Sample Complexity of Robust Learning against Evasion Attacks

It is becoming increasingly important to understand the vulnerability of machine learning models to adversarial attacks. One of the fundamental problems in adversarial machine learning is to quantify how much training data is needed in the presence of evasion attacks, where data is corrupted at test time. In this thesis, we work with the exact-in-the-ball notion of robustness and study the feasibility of adversarially robust learning from the perspective of learning theory, considering sample complexity. We first explore the setting where the learner has access to random examples only, and show that distributional assumptions are essential. We then focus on learning problems with distributions on the input data that satisfy a Lipschitz condition and show that robustly learning monotone conjunctions has sample complexity at least exponential in the adversary's budget (the maximum number of bits it can perturb on each input). However, if the adversary is restricted to perturbing $O(\log n)$ bits, then one can robustly learn conjunctions and decision lists w.r.t. log-Lipschitz distributions. We then study learning models where the learner is given more power. We first consider local membership queries, where the learner can query the label of points near the training sample. We show that, under the uniform distribution, the exponential dependence on the adversary's budget to robustly learn conjunctions remains inevitable. We then introduce a local equivalence query oracle, which returns whether the hypothesis and target concept agree in a given region around a point in the training sample, and a counterexample if it exists. We show that if the query radius is equal to the adversary's budget, we can develop robust empirical risk minimization algorithms in the distribution-free setting. We give general query complexity upper and lower bounds, as well as for concrete concept classes.

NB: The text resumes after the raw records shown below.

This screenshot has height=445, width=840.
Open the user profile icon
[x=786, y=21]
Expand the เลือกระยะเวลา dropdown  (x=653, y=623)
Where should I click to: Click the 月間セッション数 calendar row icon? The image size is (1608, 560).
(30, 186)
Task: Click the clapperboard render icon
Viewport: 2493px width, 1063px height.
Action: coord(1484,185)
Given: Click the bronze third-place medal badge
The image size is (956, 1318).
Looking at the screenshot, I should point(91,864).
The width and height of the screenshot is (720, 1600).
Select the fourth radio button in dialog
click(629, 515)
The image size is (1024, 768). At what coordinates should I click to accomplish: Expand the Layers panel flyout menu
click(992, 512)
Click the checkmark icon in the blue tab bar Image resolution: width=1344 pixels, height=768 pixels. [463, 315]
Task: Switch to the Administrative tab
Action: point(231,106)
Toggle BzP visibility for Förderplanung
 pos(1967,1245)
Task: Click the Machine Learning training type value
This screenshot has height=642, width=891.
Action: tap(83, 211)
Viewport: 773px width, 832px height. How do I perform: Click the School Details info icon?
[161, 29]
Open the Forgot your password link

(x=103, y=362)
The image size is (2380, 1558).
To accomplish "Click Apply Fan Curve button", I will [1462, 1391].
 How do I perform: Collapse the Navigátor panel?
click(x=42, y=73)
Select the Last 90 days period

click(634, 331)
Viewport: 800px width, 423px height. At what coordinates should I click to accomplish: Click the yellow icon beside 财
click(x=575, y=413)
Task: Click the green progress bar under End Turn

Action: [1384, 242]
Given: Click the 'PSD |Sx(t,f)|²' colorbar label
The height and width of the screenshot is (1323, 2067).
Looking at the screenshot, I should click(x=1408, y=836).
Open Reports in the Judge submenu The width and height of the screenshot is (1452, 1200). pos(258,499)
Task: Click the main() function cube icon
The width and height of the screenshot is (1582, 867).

翻译：理解机器学习模型对对抗攻击的脆弱性正变得日益重要。对抗性机器学习的基本问题之一是量化在存在测试时数据被破坏的规避攻击时所需的训练数据量。本文基于“球内精确”的鲁棒性定义，从学习理论的角度研究对抗鲁棒学习的可行性，重点关注样本复杂度。我们首先探讨学习者仅能获取随机样本的场景，并证明分布假设至关重要。随后，针对输入数据分布满足Lipschitz条件的学习问题，我们证明鲁棒学习单调合取式的样本复杂度关于攻击者预算（其在每个输入上可扰动的最大比特数）至少为指数级。然而，若攻击者仅能扰动$O(\log n)$比特，则可针对log-Lipschitz分布鲁棒地学习合取式和决策表。接着研究赋予学习者更强能力的学习模型。我们首先考虑局部成员查询，即学习者可查询训练样本邻近点的标签。我们证明在均匀分布下，鲁棒学习合取式对攻击者预算的指数依赖仍然不可避免。随后引入局部等价查询预言机——该预言机返回假设与目标概念在训练样本某点给定邻域内是否一致，若存在反例则返回该反例。我们证明当查询半径等于攻击者预算时，可在无分布假设下开发鲁棒经验风险最小化算法。我们给出了通用的查询复杂度上下界，以及针对具体概念类别的结果。